Your objective - Once the line containing "This screenshot has width=1024, height=893." is found in the entries below, restate it and each following line word for word, stopping after the line containing "has width=984, height=494.".

■ ■ ■ ■ ■

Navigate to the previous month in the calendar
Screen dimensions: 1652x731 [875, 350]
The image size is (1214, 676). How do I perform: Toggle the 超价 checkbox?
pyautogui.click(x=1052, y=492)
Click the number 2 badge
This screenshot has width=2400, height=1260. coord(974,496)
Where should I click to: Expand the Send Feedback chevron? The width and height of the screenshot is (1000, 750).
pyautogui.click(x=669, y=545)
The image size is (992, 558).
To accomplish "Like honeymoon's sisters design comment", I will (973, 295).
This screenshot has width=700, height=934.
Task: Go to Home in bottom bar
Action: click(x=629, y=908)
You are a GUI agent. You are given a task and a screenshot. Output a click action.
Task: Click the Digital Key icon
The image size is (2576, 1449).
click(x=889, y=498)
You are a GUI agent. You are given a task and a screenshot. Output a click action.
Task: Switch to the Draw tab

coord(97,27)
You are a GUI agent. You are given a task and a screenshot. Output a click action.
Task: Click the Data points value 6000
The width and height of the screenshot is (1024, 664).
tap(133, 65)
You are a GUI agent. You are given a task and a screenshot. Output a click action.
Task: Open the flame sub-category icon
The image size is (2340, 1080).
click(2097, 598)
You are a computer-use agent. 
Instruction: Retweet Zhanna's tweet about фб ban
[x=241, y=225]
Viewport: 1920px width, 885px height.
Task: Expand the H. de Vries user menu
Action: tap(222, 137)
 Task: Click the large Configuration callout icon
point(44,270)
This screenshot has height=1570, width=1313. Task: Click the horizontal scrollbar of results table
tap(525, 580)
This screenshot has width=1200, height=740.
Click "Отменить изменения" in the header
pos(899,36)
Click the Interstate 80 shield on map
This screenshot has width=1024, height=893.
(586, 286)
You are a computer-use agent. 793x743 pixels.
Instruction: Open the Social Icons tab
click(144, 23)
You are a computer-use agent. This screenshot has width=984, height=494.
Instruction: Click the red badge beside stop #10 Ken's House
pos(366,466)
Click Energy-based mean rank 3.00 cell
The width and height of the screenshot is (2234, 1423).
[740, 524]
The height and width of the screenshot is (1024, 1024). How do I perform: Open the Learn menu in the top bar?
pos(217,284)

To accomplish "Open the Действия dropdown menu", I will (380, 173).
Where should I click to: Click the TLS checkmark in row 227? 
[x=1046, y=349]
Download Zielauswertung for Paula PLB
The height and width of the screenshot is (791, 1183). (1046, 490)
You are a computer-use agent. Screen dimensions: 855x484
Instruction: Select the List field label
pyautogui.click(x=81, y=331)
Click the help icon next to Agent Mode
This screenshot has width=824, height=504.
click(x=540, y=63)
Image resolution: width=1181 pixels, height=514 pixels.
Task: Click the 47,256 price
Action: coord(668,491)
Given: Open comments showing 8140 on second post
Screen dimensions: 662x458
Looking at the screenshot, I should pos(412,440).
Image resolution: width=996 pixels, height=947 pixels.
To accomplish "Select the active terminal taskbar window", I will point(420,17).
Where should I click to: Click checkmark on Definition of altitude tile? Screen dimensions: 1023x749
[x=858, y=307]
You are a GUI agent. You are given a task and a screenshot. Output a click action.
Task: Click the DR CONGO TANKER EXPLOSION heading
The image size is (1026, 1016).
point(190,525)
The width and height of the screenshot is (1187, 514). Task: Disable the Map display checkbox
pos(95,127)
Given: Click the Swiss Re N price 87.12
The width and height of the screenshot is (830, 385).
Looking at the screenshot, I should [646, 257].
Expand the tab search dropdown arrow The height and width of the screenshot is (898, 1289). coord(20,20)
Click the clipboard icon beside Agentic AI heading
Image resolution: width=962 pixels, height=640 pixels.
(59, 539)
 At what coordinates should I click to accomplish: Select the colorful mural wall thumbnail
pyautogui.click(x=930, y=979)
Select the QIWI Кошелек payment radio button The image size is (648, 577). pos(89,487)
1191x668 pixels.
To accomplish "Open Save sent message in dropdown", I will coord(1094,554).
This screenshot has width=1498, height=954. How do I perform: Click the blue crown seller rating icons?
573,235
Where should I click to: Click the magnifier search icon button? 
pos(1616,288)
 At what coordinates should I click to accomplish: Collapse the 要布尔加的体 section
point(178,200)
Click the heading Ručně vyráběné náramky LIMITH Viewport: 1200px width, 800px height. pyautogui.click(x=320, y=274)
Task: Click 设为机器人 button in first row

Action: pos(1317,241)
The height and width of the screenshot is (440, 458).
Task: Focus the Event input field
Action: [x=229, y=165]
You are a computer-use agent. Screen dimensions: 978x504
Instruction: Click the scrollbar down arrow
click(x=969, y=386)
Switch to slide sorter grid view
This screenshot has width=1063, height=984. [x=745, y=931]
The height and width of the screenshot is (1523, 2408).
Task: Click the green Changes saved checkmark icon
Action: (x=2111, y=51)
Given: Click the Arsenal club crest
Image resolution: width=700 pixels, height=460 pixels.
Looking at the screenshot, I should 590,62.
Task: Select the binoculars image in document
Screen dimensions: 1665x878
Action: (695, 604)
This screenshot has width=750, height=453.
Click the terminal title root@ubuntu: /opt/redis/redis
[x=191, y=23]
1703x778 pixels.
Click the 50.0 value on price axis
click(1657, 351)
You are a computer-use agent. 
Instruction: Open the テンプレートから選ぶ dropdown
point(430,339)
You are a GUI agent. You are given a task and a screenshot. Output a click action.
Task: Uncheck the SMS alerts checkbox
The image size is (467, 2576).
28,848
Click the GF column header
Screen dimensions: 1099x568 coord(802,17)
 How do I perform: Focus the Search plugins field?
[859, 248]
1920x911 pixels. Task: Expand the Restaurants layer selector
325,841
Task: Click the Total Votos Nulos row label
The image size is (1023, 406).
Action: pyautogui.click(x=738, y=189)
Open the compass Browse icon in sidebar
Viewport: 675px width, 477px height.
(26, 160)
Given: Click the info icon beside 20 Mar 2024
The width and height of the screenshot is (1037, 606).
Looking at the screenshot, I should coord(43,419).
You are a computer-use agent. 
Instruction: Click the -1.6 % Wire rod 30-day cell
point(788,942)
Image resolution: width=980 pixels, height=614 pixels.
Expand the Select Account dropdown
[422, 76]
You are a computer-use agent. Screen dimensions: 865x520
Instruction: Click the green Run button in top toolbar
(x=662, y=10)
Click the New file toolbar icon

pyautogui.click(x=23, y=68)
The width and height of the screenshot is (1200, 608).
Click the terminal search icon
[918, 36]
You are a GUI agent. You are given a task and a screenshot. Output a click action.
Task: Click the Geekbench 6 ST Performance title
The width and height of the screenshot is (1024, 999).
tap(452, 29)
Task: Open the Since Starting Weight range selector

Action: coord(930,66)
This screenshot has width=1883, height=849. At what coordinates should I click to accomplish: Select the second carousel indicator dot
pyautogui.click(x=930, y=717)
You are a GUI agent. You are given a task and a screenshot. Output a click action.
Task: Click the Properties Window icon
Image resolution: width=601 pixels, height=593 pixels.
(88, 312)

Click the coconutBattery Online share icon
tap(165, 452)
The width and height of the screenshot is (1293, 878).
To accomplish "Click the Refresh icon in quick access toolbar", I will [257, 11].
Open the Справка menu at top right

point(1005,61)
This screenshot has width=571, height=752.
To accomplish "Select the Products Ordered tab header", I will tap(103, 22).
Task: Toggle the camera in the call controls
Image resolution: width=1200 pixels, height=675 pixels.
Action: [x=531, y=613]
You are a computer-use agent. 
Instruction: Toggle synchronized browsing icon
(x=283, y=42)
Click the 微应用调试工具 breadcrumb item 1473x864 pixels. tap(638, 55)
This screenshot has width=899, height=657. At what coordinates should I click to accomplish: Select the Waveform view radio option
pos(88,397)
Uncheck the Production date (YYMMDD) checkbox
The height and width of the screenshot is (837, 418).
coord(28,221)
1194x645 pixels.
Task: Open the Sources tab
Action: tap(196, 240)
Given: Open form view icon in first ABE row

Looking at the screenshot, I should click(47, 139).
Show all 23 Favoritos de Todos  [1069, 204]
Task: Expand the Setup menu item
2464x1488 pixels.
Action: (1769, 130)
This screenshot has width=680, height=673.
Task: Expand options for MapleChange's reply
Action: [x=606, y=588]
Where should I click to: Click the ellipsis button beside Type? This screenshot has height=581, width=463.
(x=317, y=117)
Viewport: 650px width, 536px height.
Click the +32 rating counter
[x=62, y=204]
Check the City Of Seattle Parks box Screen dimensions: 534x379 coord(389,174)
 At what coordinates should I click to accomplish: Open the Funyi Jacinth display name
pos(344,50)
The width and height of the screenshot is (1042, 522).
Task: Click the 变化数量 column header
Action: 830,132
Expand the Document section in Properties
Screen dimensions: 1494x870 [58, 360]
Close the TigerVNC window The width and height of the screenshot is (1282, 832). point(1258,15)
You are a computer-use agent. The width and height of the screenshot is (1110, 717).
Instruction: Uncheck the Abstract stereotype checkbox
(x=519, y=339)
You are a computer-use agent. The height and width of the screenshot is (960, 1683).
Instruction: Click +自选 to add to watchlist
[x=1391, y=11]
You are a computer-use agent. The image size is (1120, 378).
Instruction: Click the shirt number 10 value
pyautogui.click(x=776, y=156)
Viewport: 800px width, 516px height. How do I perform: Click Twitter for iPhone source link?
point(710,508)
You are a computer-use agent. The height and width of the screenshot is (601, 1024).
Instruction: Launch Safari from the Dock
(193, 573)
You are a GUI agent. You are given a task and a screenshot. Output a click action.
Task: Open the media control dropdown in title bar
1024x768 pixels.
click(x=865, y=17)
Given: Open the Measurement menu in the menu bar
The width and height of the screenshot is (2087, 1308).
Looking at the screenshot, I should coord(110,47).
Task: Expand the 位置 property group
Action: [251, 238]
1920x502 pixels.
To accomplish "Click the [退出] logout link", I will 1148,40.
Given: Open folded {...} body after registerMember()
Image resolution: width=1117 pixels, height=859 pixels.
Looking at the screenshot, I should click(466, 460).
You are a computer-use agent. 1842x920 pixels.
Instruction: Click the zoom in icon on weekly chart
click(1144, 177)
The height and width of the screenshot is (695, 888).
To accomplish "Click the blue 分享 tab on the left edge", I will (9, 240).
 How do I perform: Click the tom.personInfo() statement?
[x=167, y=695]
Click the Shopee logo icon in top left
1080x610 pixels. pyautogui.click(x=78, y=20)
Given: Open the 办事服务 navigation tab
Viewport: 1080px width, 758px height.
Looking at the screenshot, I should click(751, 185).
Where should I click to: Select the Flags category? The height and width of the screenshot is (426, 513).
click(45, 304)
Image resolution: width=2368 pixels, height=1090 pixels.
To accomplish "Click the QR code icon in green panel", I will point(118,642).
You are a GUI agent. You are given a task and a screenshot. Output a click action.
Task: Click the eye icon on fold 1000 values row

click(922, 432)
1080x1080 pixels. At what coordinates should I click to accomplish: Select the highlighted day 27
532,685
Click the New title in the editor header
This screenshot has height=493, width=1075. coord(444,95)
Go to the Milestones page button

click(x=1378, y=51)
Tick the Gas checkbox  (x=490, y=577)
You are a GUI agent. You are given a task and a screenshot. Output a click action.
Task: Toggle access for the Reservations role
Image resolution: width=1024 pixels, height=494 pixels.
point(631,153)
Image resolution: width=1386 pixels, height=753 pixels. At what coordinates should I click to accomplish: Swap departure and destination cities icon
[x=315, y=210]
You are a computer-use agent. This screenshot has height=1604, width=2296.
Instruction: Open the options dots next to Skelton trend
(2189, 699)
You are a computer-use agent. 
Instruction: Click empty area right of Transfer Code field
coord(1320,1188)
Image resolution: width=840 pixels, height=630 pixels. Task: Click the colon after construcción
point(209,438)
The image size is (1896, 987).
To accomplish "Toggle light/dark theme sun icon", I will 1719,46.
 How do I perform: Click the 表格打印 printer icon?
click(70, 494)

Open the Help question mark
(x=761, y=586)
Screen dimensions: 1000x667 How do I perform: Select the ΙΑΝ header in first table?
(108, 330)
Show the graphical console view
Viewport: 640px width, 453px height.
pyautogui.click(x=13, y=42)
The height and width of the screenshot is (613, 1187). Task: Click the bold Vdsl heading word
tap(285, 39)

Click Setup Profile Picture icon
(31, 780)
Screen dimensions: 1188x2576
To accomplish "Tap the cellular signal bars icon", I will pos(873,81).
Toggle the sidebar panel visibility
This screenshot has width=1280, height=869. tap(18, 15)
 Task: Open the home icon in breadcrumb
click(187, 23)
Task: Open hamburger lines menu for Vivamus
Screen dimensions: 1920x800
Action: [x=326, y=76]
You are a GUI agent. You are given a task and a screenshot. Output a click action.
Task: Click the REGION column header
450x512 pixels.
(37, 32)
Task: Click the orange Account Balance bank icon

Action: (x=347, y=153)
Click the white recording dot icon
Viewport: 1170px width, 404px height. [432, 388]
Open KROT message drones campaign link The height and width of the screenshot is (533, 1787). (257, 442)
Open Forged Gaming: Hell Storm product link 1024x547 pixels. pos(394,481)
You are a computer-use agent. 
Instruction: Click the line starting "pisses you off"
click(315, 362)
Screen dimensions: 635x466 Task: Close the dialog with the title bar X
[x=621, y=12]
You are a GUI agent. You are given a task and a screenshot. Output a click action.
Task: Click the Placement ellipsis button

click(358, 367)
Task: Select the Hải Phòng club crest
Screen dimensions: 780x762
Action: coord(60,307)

■ ■ ■ ■ ■

Completed task -
This screenshot has width=1024, height=893.
(586, 286)
You are a computer-use agent. 793x743 pixels.
Instruction: Open the Social Icons tab
click(144, 23)
You are a computer-use agent. This screenshot has width=984, height=494.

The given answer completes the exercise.